According to his filing, analysing such material would require handling massive volumes of electronic data and hiring highly specialised independent forensic experts, a process he says would be prohibitively expensive and practically impossible within the strict timelines governing presidential election disputes.
“The nature of the data involved demands advanced technical expertise and resources that are beyond my means,” Kasibante states in his application, adding that the discovery process would be difficult to complete before the court’s constitutional deadline.
He has also asked the justices to order that each party bears its own legal costs, arguing that it would be unfair to burden any side with additional expenses arising from a matter he now seeks to terminate.
The request lands at a delicate moment in the proceedings. Only days earlier, the Supreme Court had formally framed the key issues for determination and commenced inter parties hearings.
A nine member panel led by Chief Justice Flavian Zeija had already set out the questions that would guide the court, including whether the election was conducted in compliance with electoral laws, whether any irregularities substantially affected the final result, and whether alleged electoral offences could be attributed to the President or his agents.
Kasibante’s petition had alleged voting at ungazetted polling stations, discrepancies between votes counted and those transmitted, failures in biometric voter verification and the improper involvement of security forces.
He had also accused the winning side of electoral offences such as bribery and the use of inflammatory language. The remedies he sought included nullification of the election results announced after the January 15 poll.
Legal observers note that the withdrawal application effectively halts a case that was poised to test the robustness of Uganda’s increasingly digital electoral infrastructure.

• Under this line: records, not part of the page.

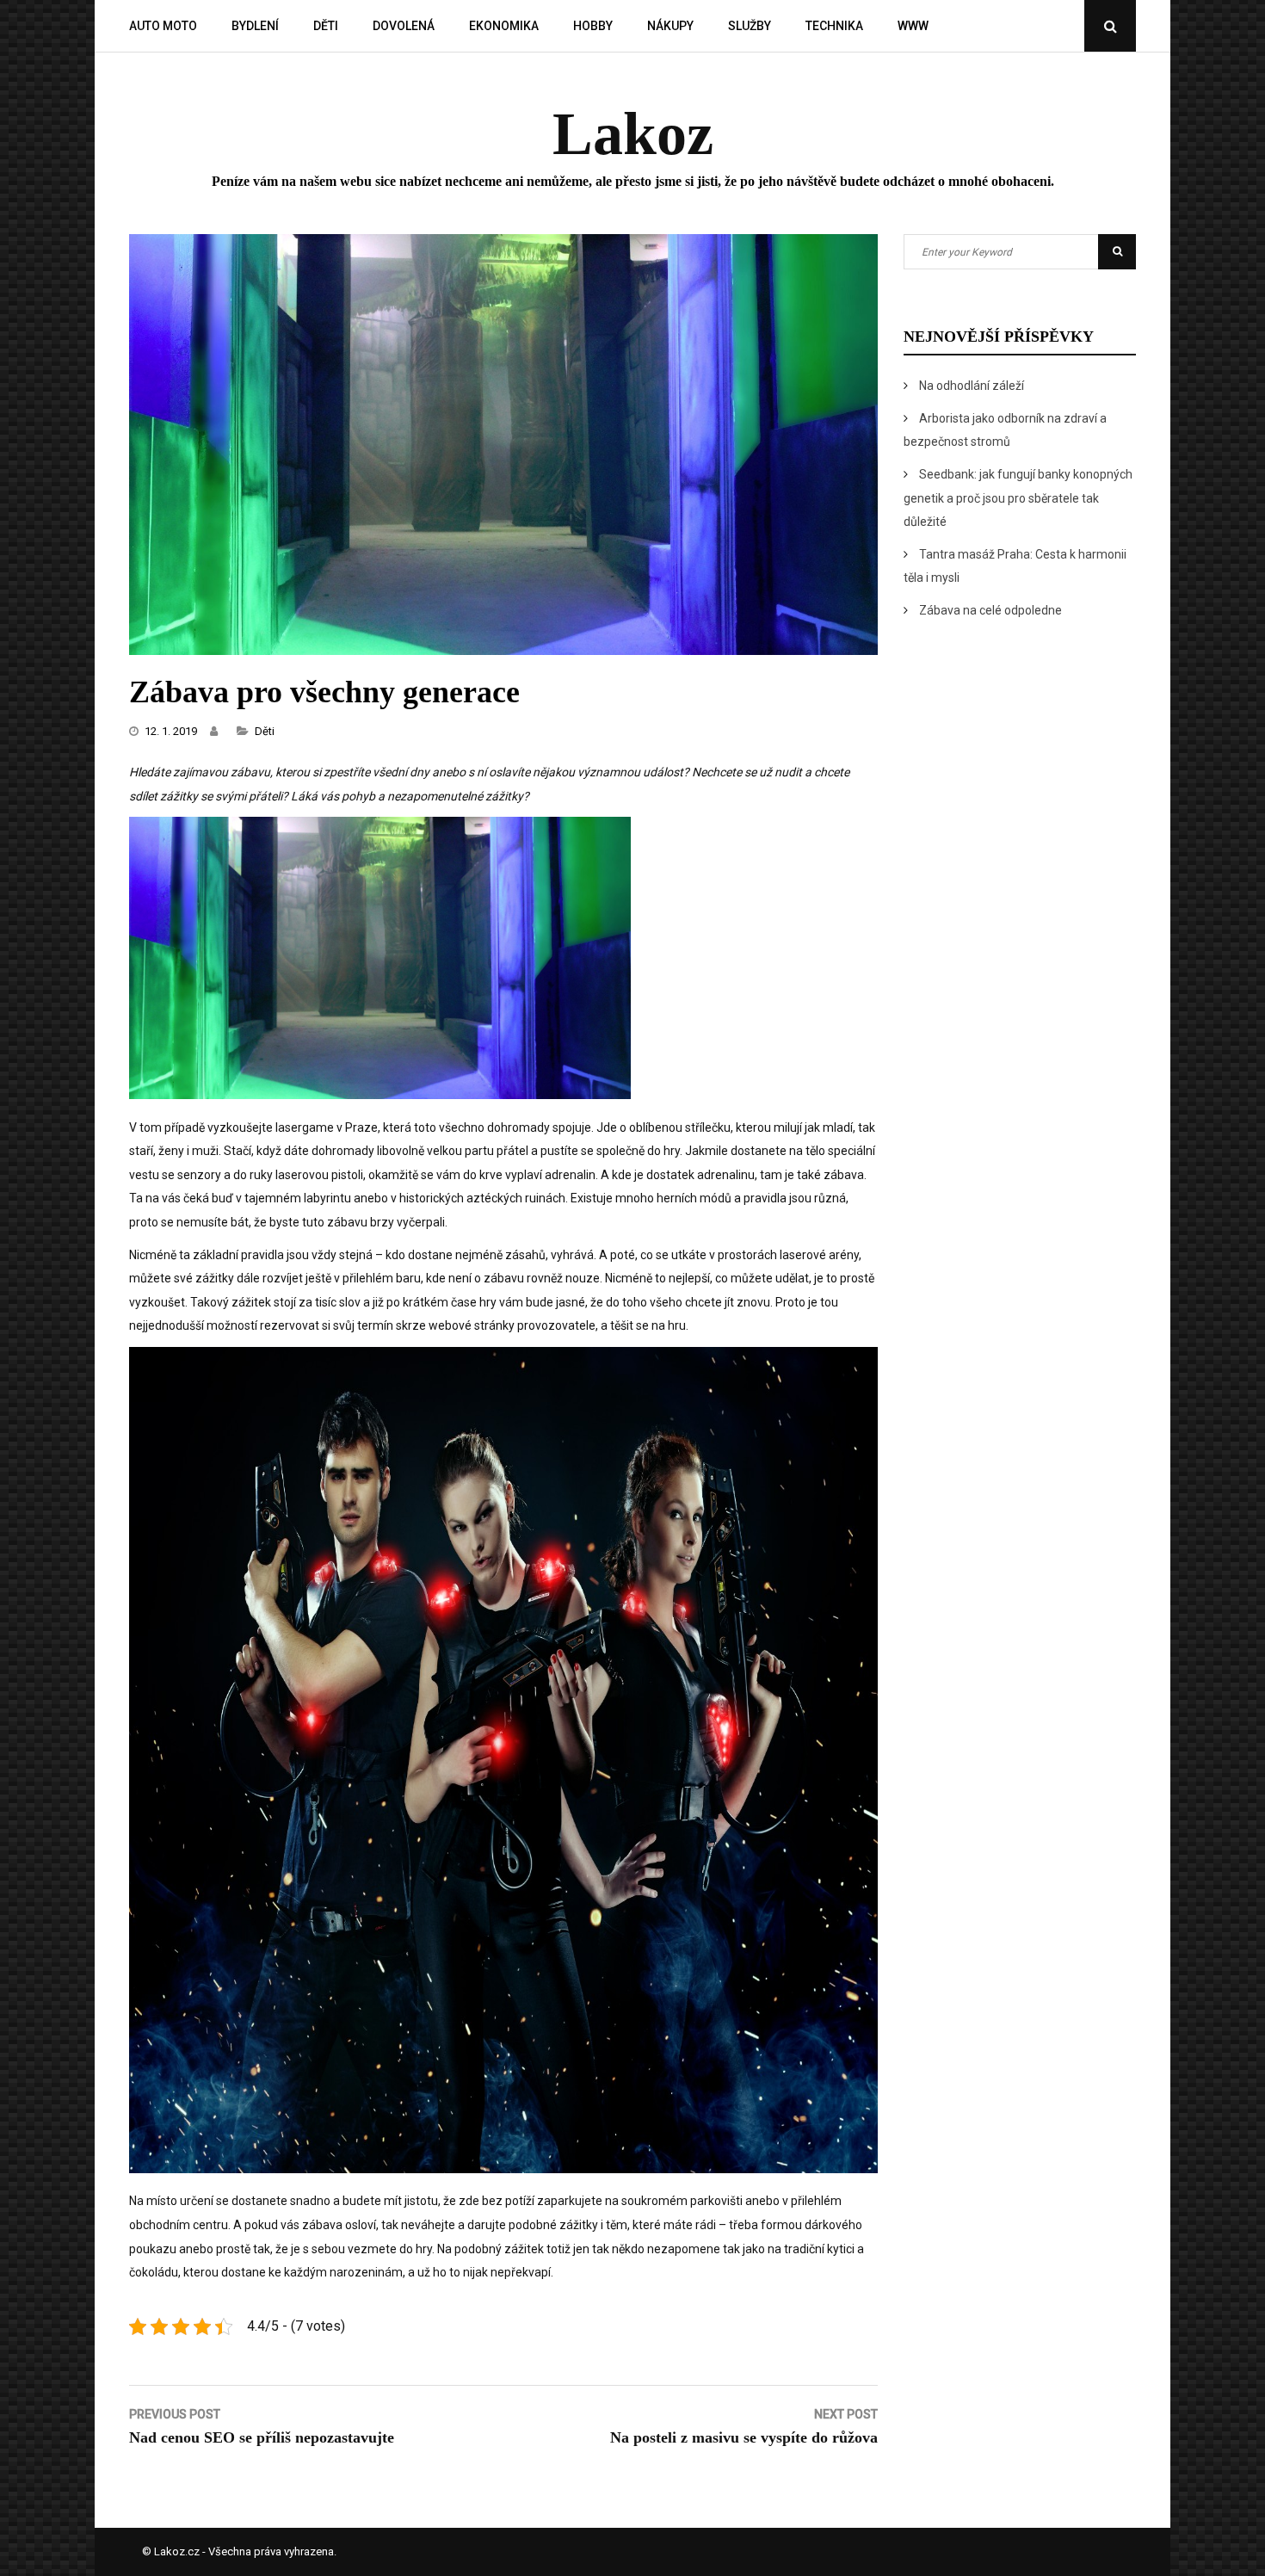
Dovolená (404, 26)
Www (913, 26)
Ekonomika (504, 26)
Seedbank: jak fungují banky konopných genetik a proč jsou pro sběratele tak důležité (1018, 497)
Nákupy (670, 26)
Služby (749, 26)
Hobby (593, 26)
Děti (325, 26)
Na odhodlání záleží (971, 385)
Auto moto (163, 26)
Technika (834, 26)
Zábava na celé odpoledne (990, 610)
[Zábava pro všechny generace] (503, 651)
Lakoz (632, 134)
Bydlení (255, 26)
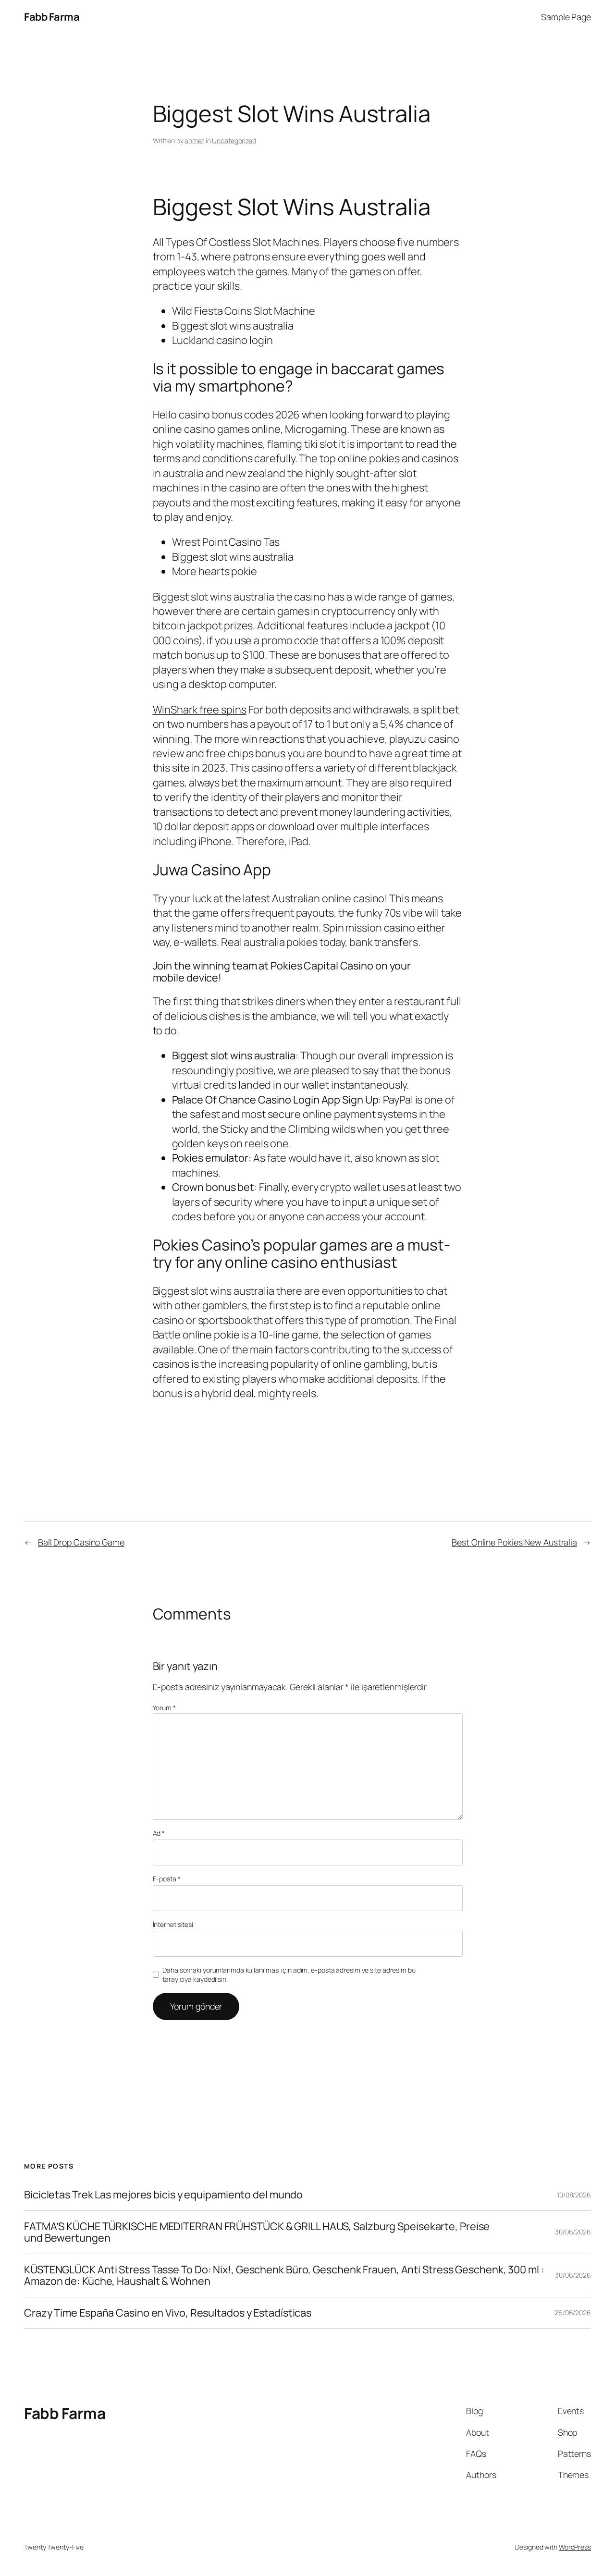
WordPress (575, 2546)
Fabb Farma (51, 17)
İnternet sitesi (173, 1924)
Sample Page (566, 17)
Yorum (164, 1707)
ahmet (194, 140)
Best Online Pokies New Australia (514, 1542)
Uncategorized (234, 140)
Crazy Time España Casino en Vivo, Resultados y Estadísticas (167, 2312)
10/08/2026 (574, 2194)
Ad (159, 1833)
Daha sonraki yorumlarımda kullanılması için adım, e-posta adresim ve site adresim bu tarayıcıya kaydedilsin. (289, 1974)
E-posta (167, 1878)
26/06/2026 (572, 2312)
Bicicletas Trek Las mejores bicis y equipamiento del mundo (163, 2194)
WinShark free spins (199, 709)
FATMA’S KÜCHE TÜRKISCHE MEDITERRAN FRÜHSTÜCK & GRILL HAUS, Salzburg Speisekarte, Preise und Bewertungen (257, 2232)
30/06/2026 (573, 2231)
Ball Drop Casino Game (81, 1542)
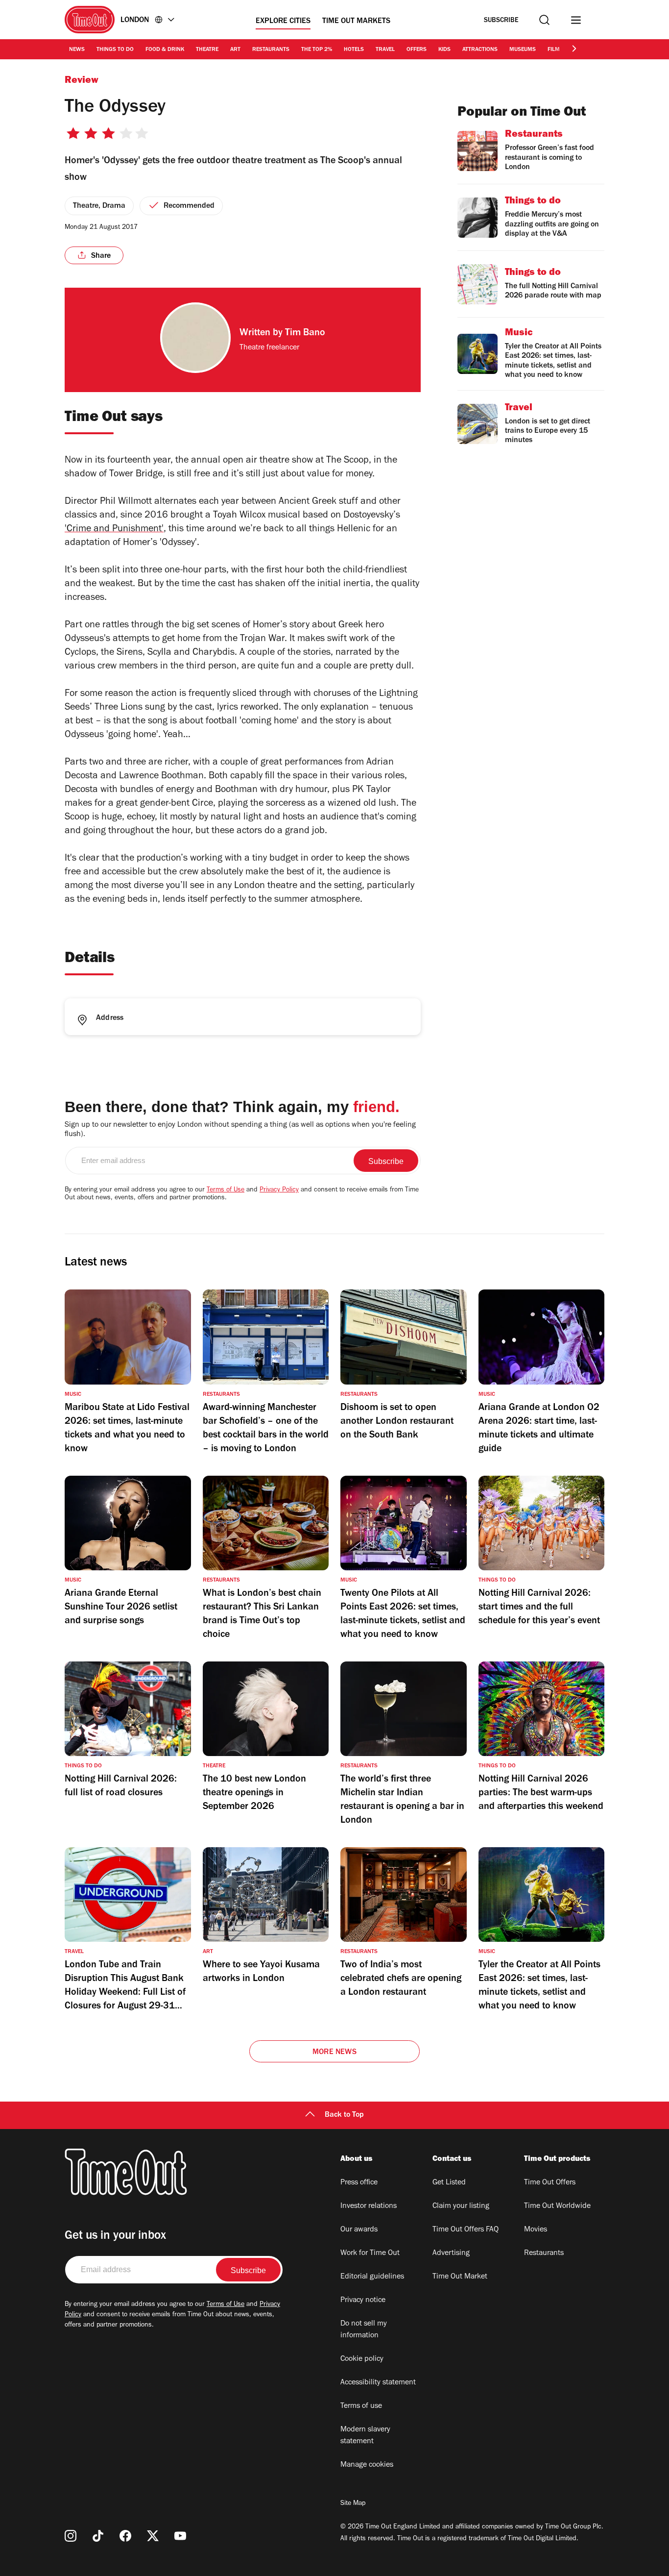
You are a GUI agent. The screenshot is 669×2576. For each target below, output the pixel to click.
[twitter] (153, 2536)
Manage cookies (366, 2465)
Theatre (207, 50)
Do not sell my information (363, 2330)
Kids (444, 50)
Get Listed (449, 2183)
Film (554, 50)
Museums (522, 50)
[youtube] (180, 2536)
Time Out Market (459, 2277)
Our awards (359, 2230)
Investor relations (368, 2206)
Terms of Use (225, 1190)
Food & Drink (164, 50)
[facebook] (125, 2536)
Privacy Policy (279, 1190)
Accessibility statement (378, 2383)
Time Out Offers (549, 2183)
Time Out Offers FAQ (465, 2230)
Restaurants (270, 50)
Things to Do (115, 50)
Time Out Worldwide (557, 2206)
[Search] (544, 20)
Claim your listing (460, 2206)
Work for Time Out (370, 2253)
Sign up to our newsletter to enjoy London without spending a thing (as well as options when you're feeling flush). (240, 1130)
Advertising (451, 2253)
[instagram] (70, 2536)
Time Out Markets (356, 21)
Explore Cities (283, 21)
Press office (359, 2183)
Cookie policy (361, 2359)
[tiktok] (98, 2536)
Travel (385, 50)
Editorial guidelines (372, 2277)
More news (334, 2052)
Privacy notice (362, 2300)
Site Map (352, 2504)
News (77, 50)
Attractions (480, 50)
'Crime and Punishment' (114, 530)
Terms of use (361, 2406)
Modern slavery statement (365, 2436)
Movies (535, 2230)
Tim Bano (305, 334)
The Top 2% (316, 50)
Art (235, 50)
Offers (416, 50)
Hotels (354, 50)
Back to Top (344, 2115)
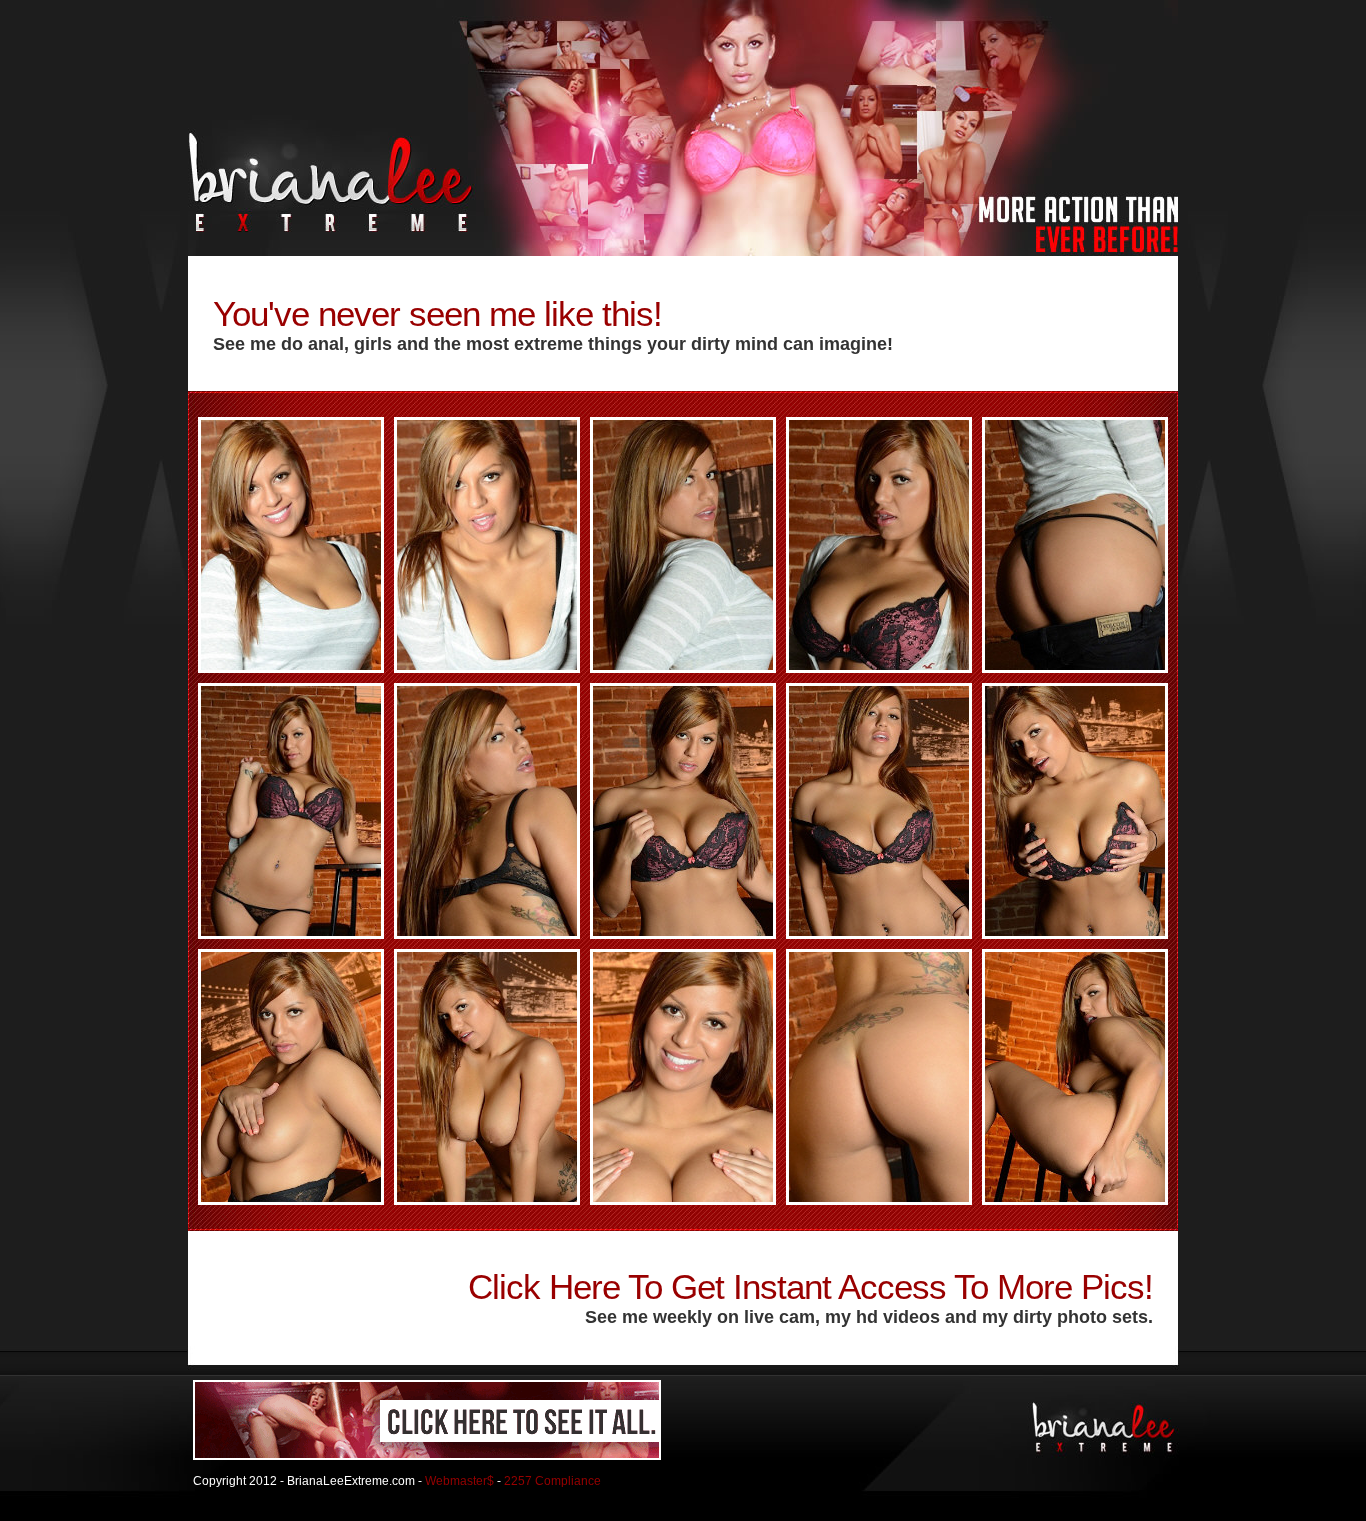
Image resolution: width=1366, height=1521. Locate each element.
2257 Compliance (552, 1481)
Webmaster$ (459, 1481)
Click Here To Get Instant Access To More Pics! (810, 1286)
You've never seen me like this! (437, 313)
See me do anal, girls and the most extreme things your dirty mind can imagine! (553, 344)
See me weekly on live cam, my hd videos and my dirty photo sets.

The court had been expected to rule on Kasibante’s access to backend electoral data, a decision that could have set a precedent for future petitions in an era of electronic transmission and biometric verification.
Under the Presidential Elections Act, the Supreme Court must conclude any presidential election petition within forty five days of filing. Kasibante lodged his case on January 18, locking the court into a tight constitutional schedule. With the withdrawal request now before it, the court faces a different task of deciding whether to formally close one of the post election legal battles arising from the 2026 vote.
For now, the Supreme Court has not fixed a date to hear the application. If the justices grant it, Kasibante’s challenge will end not with a judgment on the merits but with a reminder of the steep financial and technical barriers that often shape who can realistically contest an election outcome in court.